* AIM OF THE EXERCISE *
Output the following data exactly.

* MATERIAL SHOWN *
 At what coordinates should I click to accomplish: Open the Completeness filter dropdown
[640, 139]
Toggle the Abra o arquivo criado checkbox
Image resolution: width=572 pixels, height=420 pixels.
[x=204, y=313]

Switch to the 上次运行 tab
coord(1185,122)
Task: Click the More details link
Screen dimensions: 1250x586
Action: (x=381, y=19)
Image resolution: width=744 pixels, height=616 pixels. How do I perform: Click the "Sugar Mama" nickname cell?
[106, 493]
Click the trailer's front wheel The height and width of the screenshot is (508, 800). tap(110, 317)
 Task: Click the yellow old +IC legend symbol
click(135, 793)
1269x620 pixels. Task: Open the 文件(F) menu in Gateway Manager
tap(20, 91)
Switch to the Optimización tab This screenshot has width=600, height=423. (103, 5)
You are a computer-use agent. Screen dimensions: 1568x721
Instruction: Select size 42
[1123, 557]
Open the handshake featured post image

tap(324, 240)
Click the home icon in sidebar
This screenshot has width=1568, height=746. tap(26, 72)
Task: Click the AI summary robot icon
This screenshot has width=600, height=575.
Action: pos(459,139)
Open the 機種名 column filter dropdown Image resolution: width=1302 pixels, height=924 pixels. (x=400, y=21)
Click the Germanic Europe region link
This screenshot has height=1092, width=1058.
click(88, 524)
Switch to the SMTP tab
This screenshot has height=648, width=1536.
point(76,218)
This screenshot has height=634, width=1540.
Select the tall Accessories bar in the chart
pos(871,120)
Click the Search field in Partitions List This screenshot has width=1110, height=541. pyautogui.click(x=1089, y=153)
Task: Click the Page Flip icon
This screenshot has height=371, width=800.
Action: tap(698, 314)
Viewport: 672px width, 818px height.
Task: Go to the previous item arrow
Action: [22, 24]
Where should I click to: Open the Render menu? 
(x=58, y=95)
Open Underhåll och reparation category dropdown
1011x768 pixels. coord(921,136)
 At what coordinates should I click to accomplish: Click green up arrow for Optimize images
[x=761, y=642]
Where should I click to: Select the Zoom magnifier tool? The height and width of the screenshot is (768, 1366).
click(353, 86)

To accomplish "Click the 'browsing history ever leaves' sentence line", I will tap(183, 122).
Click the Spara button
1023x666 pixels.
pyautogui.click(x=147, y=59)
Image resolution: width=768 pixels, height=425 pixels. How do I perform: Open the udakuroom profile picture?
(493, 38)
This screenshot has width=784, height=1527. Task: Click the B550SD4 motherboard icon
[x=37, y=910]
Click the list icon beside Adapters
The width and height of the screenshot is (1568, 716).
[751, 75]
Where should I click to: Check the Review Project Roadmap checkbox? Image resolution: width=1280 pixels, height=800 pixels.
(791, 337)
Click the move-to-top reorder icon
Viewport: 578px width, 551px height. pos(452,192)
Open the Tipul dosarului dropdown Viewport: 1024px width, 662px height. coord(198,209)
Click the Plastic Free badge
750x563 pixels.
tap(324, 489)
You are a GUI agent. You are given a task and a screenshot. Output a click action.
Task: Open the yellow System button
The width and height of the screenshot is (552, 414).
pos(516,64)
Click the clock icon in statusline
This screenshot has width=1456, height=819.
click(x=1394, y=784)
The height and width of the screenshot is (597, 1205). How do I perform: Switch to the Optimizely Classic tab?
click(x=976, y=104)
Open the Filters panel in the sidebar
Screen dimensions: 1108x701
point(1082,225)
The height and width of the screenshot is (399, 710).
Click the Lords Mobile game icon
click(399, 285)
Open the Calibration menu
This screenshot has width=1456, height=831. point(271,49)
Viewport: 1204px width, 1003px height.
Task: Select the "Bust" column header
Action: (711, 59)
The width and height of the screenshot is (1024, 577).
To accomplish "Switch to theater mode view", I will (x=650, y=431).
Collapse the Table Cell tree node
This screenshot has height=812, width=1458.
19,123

* TASK RESPONSE *
 At what coordinates should I click to accomplish: Open the Completeness filter dropdown
[640, 139]
Toggle the Abra o arquivo criado checkbox
Image resolution: width=572 pixels, height=420 pixels.
[x=204, y=313]

Switch to the 上次运行 tab
coord(1185,122)
Task: Click the More details link
Screen dimensions: 1250x586
Action: (x=381, y=19)
Image resolution: width=744 pixels, height=616 pixels. How do I perform: Click the "Sugar Mama" nickname cell?
[106, 493]
Click the trailer's front wheel The height and width of the screenshot is (508, 800). tap(110, 317)
 Task: Click the yellow old +IC legend symbol
click(135, 793)
1269x620 pixels. Task: Open the 文件(F) menu in Gateway Manager
tap(20, 91)
Switch to the Optimización tab This screenshot has width=600, height=423. (103, 5)
You are a computer-use agent. Screen dimensions: 1568x721
Instruction: Select size 42
[1123, 557]
Open the handshake featured post image

tap(324, 240)
Click the home icon in sidebar
This screenshot has width=1568, height=746. tap(26, 72)
Task: Click the AI summary robot icon
This screenshot has width=600, height=575.
Action: pos(459,139)
Open the 機種名 column filter dropdown Image resolution: width=1302 pixels, height=924 pixels. (x=400, y=21)
Click the Germanic Europe region link
This screenshot has height=1092, width=1058.
click(88, 524)
Switch to the SMTP tab
This screenshot has height=648, width=1536.
point(76,218)
This screenshot has height=634, width=1540.
Select the tall Accessories bar in the chart
pos(871,120)
Click the Search field in Partitions List This screenshot has width=1110, height=541. pyautogui.click(x=1089, y=153)
Task: Click the Page Flip icon
This screenshot has height=371, width=800.
Action: tap(698, 314)
Viewport: 672px width, 818px height.
Task: Go to the previous item arrow
Action: [22, 24]
Where should I click to: Open the Render menu? 
(x=58, y=95)
Open Underhåll och reparation category dropdown
1011x768 pixels. coord(921,136)
 At what coordinates should I click to accomplish: Click green up arrow for Optimize images
[x=761, y=642]
Where should I click to: Select the Zoom magnifier tool? The height and width of the screenshot is (768, 1366).
click(353, 86)

To accomplish "Click the 'browsing history ever leaves' sentence line", I will tap(183, 122).
Click the Spara button
1023x666 pixels.
pyautogui.click(x=147, y=59)
Image resolution: width=768 pixels, height=425 pixels. How do I perform: Open the udakuroom profile picture?
(493, 38)
This screenshot has width=784, height=1527. Task: Click the B550SD4 motherboard icon
[x=37, y=910]
Click the list icon beside Adapters
The width and height of the screenshot is (1568, 716).
[751, 75]
Where should I click to: Check the Review Project Roadmap checkbox? Image resolution: width=1280 pixels, height=800 pixels.
(791, 337)
Click the move-to-top reorder icon
Viewport: 578px width, 551px height. pos(452,192)
Open the Tipul dosarului dropdown Viewport: 1024px width, 662px height. coord(198,209)
Click the Plastic Free badge
750x563 pixels.
tap(324, 489)
You are a GUI agent. You are given a task and a screenshot. Output a click action.
Task: Open the yellow System button
The width and height of the screenshot is (552, 414).
pos(516,64)
Click the clock icon in statusline
This screenshot has width=1456, height=819.
click(x=1394, y=784)
The height and width of the screenshot is (597, 1205). How do I perform: Switch to the Optimizely Classic tab?
click(x=976, y=104)
Open the Filters panel in the sidebar
Screen dimensions: 1108x701
point(1082,225)
The height and width of the screenshot is (399, 710).
Click the Lords Mobile game icon
click(399, 285)
Open the Calibration menu
This screenshot has width=1456, height=831. point(271,49)
Viewport: 1204px width, 1003px height.
Task: Select the "Bust" column header
Action: (711, 59)
The width and height of the screenshot is (1024, 577).
To accomplish "Switch to theater mode view", I will (x=650, y=431).
Collapse the Table Cell tree node
This screenshot has height=812, width=1458.
19,123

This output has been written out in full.